Outra das recomendações passa pelo alargamento do voto antecipado em mobilidade para todas as eleições, "facilitando o voto para quem, por razões profissionais, académicas ou pessoais, se encontre fora da área de recenseamento no dia da eleição e/ou nas semanas que a antecedem".
Estas sugestões constam de um estudo, divulgado esta sexta-feira, da Fundação Francisco Manuel dos Santos (FFMS) e intitulado "Abstenção Eleitoral em Portugal: Mecanismos, Impactos e Soluções", da autoria dos investigadores João Cancela e José Santana Pereira.
O estudo trabalhou com uma amostra de 2405 cidadãos que participaram num inquérito de opinião e "focus groups" com 26 eleitores que "se costumam abster ou votar de forma intermitente", realizados entre final de 2021 e 2022. Foram também contactados atores políticos de três planos: Assembleia da República, Parlamento Europeu e autarcas, entre 2024 e 2025.
Votar aos 16 anos
Os investigadores recomendam a realização de um teste-piloto de redução da idade de voto para os 16 anos, sugerindo-se que aconteça numa eleição de "segunda ordem, nomeadamente para o Parlamento Europeu" e "seja acompanhada por um reforço da educação cívica e dos esforços de mobilização institucional".
A redução da idade para votar provocou algum ceticismo por parte da elite política contactada mas também pela população em geral, com apenas 17% dos inquiridos a mostrarem-se favoráveis.
Outra proposta que é vista com resistência por parte de alguns partidos é a criação de um círculo nacional de compensação em eleições legislativas, recomendação que os dois investigadores consideram importante para "aumentar a proporcionalidade do sistema e atenuar a sensação de inutilidade do voto em distritos com baixa magnitude eleitoral".
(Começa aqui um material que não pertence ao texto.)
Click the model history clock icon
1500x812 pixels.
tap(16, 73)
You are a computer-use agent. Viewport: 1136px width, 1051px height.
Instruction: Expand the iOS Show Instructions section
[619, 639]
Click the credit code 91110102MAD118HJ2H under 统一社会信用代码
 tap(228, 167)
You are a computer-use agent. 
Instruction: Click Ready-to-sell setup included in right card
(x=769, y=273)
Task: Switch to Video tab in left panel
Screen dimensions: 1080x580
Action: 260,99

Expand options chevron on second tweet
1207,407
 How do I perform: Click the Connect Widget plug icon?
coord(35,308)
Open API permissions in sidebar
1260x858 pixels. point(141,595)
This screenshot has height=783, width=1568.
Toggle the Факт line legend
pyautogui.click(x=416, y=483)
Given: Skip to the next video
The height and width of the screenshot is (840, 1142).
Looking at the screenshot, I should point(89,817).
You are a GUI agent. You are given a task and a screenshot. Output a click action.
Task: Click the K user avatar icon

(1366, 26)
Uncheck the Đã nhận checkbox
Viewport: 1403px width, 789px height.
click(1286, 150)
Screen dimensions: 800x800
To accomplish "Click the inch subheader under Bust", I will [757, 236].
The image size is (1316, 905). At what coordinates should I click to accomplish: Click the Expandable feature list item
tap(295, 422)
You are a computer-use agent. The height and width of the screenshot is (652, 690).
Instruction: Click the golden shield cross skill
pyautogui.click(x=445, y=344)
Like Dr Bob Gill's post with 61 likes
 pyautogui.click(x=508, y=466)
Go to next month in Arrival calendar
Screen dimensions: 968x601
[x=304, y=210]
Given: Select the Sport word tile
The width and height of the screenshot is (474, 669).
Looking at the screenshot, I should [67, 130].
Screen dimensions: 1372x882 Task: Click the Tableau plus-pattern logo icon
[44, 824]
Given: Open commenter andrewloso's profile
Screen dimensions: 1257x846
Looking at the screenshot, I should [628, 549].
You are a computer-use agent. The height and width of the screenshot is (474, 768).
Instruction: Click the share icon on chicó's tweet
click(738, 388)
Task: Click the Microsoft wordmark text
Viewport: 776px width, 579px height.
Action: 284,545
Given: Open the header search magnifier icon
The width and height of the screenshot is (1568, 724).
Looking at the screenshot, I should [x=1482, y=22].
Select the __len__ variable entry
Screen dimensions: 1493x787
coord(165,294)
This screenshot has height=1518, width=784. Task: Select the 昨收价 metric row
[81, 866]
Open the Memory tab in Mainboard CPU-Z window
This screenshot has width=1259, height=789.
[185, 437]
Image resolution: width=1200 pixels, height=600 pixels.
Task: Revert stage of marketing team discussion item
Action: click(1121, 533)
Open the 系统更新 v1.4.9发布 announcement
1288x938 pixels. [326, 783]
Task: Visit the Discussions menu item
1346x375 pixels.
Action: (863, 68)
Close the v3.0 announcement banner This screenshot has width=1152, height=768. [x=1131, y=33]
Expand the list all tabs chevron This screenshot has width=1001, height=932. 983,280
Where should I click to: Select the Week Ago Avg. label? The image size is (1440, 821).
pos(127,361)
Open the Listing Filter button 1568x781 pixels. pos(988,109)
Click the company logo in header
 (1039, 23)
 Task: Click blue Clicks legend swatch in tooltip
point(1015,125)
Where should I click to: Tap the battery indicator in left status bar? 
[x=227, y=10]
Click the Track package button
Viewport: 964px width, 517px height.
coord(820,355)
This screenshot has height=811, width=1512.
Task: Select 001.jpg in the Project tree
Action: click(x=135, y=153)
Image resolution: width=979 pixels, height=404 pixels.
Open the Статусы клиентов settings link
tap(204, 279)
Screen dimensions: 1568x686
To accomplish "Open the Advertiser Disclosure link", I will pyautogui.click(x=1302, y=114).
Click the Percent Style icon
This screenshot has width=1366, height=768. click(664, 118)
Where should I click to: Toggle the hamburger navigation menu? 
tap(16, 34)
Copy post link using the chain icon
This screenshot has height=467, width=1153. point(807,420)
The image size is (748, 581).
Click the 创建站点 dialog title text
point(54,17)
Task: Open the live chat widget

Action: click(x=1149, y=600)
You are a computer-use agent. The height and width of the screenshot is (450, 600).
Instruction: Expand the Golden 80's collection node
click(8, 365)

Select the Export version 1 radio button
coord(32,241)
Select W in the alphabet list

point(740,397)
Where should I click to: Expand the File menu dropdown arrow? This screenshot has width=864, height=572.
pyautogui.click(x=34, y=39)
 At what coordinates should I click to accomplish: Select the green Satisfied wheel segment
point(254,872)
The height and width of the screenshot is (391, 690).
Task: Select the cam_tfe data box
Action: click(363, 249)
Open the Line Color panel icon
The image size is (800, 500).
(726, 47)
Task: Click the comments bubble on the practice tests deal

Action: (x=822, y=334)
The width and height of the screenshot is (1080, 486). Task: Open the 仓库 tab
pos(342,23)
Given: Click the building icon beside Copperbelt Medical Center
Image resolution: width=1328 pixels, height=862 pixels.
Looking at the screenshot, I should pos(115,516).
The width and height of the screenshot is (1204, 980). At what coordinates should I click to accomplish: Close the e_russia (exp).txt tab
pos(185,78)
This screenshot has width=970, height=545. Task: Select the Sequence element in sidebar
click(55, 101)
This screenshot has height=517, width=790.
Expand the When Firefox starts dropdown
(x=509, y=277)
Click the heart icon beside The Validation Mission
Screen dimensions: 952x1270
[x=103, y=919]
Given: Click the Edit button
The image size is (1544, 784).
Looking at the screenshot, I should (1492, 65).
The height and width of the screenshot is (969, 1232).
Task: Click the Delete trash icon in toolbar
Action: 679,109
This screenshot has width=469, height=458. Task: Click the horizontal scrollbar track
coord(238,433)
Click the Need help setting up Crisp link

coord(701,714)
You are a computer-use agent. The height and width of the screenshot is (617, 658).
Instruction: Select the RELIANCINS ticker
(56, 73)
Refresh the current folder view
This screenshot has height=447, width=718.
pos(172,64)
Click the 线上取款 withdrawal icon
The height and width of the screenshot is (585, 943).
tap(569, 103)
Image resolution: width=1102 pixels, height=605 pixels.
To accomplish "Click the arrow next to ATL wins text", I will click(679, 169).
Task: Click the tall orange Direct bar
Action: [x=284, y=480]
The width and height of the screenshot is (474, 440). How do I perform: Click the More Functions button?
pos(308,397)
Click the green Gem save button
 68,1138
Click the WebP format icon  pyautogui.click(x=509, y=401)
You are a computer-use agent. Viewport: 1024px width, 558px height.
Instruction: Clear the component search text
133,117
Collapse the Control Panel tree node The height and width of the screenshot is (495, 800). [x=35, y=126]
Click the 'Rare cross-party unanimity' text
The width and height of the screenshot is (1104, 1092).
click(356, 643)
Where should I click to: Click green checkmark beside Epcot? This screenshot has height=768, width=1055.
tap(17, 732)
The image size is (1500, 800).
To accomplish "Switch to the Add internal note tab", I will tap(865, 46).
De modo a fomentar o "sentimento de dever cívico" desde tenra idade é sugerido que o currículo da disciplina de Educação para a Cidadania, nos primeiros ciclos do ensino básico, transmita "mais explicitamente o entendimento da centralidade do voto e do dever de participação eleitoral".
Os autores propõem a realização de simulações de processos eleitorais e atividades práticas de tomada de decisão sobre questões comunitárias e sociais, bem como debates sobre as consequências da abstenção e sobre "o voto enquanto dever e não apenas um direito".
José Santana Pereira explicou que a principal preocupação dos investigadores "foi encontrar um conjunto de recomendações que têm uma probabilidade diferente de zero de virem a ser equacionadas pelas elites políticas e pelas instituições políticas".
Não foram incluídas nas recomendações a possibilidade de votar online (a reforma mais selecionada pelos inquiridos, 30%, muito popular entre os mais jovens e mais escolarizados), por questões de segurança, nem a introdução do voto obrigatório, devido à "baixa aceitação social e aos riscos de comprometer a liberdade individual", além de poder gerar "votos pouco informados".
Além de aprofundar o conhecimento académico sobre o fenómeno da abstenção, José Santana Pereira disse esperar que o estudo faça com que o debate acerca do tema "não fique circunscrito à noite eleitoral, em que vários líderes partidários e outros elementos com responsabilidades políticas se lamentam e depois o assunto fica por aí".